▶ [Collected data entries]:

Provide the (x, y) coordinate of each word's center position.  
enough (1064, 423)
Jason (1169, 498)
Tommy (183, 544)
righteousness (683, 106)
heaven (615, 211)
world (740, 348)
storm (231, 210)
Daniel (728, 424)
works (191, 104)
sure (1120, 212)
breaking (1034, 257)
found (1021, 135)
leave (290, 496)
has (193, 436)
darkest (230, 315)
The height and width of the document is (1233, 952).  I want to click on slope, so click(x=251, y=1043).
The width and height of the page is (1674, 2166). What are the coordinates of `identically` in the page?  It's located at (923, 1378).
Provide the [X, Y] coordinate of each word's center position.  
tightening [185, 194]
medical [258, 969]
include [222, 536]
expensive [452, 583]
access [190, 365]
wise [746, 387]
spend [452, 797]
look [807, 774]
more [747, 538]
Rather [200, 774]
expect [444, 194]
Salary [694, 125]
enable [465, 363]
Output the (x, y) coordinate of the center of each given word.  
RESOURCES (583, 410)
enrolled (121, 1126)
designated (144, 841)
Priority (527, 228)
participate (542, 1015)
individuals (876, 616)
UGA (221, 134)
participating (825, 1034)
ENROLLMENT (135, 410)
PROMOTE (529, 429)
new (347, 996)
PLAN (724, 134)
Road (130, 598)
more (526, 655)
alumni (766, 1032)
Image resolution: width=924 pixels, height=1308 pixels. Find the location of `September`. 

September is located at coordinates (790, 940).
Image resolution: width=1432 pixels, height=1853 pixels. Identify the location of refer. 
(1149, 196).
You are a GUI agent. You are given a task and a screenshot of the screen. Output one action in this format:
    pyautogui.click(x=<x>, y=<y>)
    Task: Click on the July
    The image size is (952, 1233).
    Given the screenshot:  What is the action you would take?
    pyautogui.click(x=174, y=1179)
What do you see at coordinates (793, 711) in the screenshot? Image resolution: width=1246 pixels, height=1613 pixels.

▶ [Task directions]:
Rewrite all of the data above, substituting "Give" for every occurrence of "Provide" and leaving everything else unchanged.

▶ [Answer for the task]:
Give the (x, y) coordinate of each word's center position.  
enough (1064, 423)
Jason (1169, 498)
Tommy (183, 544)
righteousness (683, 106)
heaven (615, 211)
world (740, 348)
storm (231, 210)
Daniel (728, 424)
works (191, 104)
sure (1120, 212)
breaking (1034, 257)
found (1021, 135)
leave (290, 496)
has (193, 436)
darkest (230, 315)
The height and width of the document is (1233, 952).  I want to click on slope, so click(x=251, y=1043).
The width and height of the page is (1674, 2166). What are the coordinates of `identically` in the page?  It's located at (923, 1378).
Give the [X, Y] coordinate of each word's center position.  
tightening [185, 194]
medical [258, 969]
include [222, 536]
expensive [452, 583]
access [190, 365]
wise [746, 387]
spend [452, 797]
look [807, 774]
more [747, 538]
Rather [200, 774]
expect [444, 194]
Salary [694, 125]
enable [465, 363]
Output the (x, y) coordinate of the center of each given word.  
RESOURCES (583, 410)
enrolled (121, 1126)
designated (144, 841)
Priority (527, 228)
participate (542, 1015)
individuals (876, 616)
UGA (221, 134)
participating (825, 1034)
ENROLLMENT (135, 410)
PROMOTE (529, 429)
new (347, 996)
PLAN (724, 134)
Road (130, 598)
more (526, 655)
alumni (766, 1032)
Image resolution: width=924 pixels, height=1308 pixels. Find the location of `September`. 

September is located at coordinates (790, 940).
Image resolution: width=1432 pixels, height=1853 pixels. Identify the location of refer. 
(1149, 196).
You are a GUI agent. You are given a task and a screenshot of the screen. Output one action in this format:
    pyautogui.click(x=<x>, y=<y>)
    Task: Click on the July
    The image size is (952, 1233).
    Given the screenshot:  What is the action you would take?
    pyautogui.click(x=174, y=1179)
What do you see at coordinates (793, 711) in the screenshot? Image resolution: width=1246 pixels, height=1613 pixels.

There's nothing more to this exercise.